Agent Governance · Technology Decisions (4/5)

Capability	What it does	GCP Services	Non-GCP / 3rd Party
Agent Certification	Process of assessing agents against capability maturity and readiness dimensions. Capability maturity defines the autonomy/agency level; readiness is measured by security, effectiveness, and interoperability aspects.	None	Custom Developed (Python + REACT)
Agent Evaluation	Measurement systems that evaluate how well an agent reasons, retrieves, and acts. Ensures continuous reliability and tracks drift over time.	Vertex AI Evaluation	RAGAS · Trulens
Human Feedback	Structured human-in-the-loop (HITL) mechanism guiding agent behavior toward safe, aligned outcomes. Human input — approvals, feedback, corrections, reinforcement.	None	Custom Developed (Python + REACT)
Agent Registry	System of record for all certified agents — capturing identity, owner, purpose, versions, allowed tools/data, policy constraints. Each agent documented through an A2A-compliant Agent Card.	None	Custom Developed (Python + REACT)
Agent Security	Treats every AI agent like a non-human entity with strong control over what it can access and do. Each agent has a unique, verifiable identity used for authentication, authorization, and full audit logging of actions and tool calls.	Vertex AI Agent Engine Identity	None

AI Operations · Technology Decisions (5/5)

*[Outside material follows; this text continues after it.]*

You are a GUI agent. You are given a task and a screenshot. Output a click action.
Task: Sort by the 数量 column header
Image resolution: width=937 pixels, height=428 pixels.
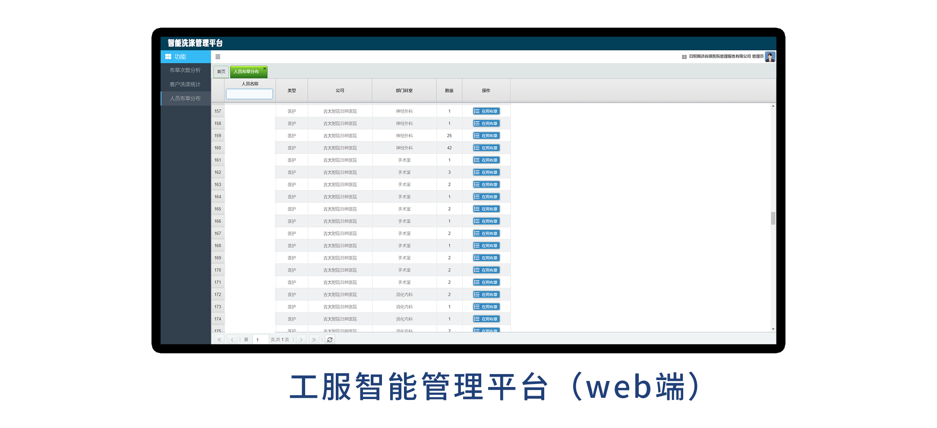pyautogui.click(x=449, y=91)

Capability	What it does	GCP Services	Non-GCP / 3rd Party
AI Gateway	Centralized control plane between agent applications, model providers, and MCP servers. Enforces governance and operations at runtime — auth, rate limits, policy checks, logging/tracing, spend/budget controls. Standardizes access; enables semantic caching and usage analytics.	APIGEE	Kong · LiteLLM
MCP Gateway	Control plane / proxy layer managing how agents securely access tools, data, and resources through MCP servers. Acts as the policy-enforcing middle layer — validating requests, brokering capabilities, ensuring every tool invocation follows enterprise rules around safety, observability, authorization.	APIGEE	Kong · LiteLLM
Agent Deploy	Enhances traditional DevOps with checks unique to agentic systems — prompt scanning, MCP tool scanning in the pipeline.	(Assessment in flight)	GHEC · GitHub Actions
Agent Observability	Collects, analyzes, and observes how agents behave in production. Captures end-to-end telemetry across agent runs, model calls, tool interactions — latency, errors, quality signals, cost.	GCS · AlloyDB	Arize · Dynatrace · Grafana
Agent Improvement	Continuous cycle of making agents more accurate, safe, cost-efficient based on real production signals. Uses evaluations and human feedback to facilitate reinforcement learning for continuous improvement.	Vertex AI Fine-tuning	None

08

MVP scoping — three sizes. Pick one.

Costco's deck offers three MVP scoping options, each strictly additive: small is foundational; medium adds utility agents and an agent appraisal framework; large adds prompt analytics and a knowledge graph builder. Increasing in scope as you move to the right.

Option · MVP-Small

No-regret foundational capabilities.

The baseline platform. Eight deliverables. Everything below is required regardless of which path Costco picks.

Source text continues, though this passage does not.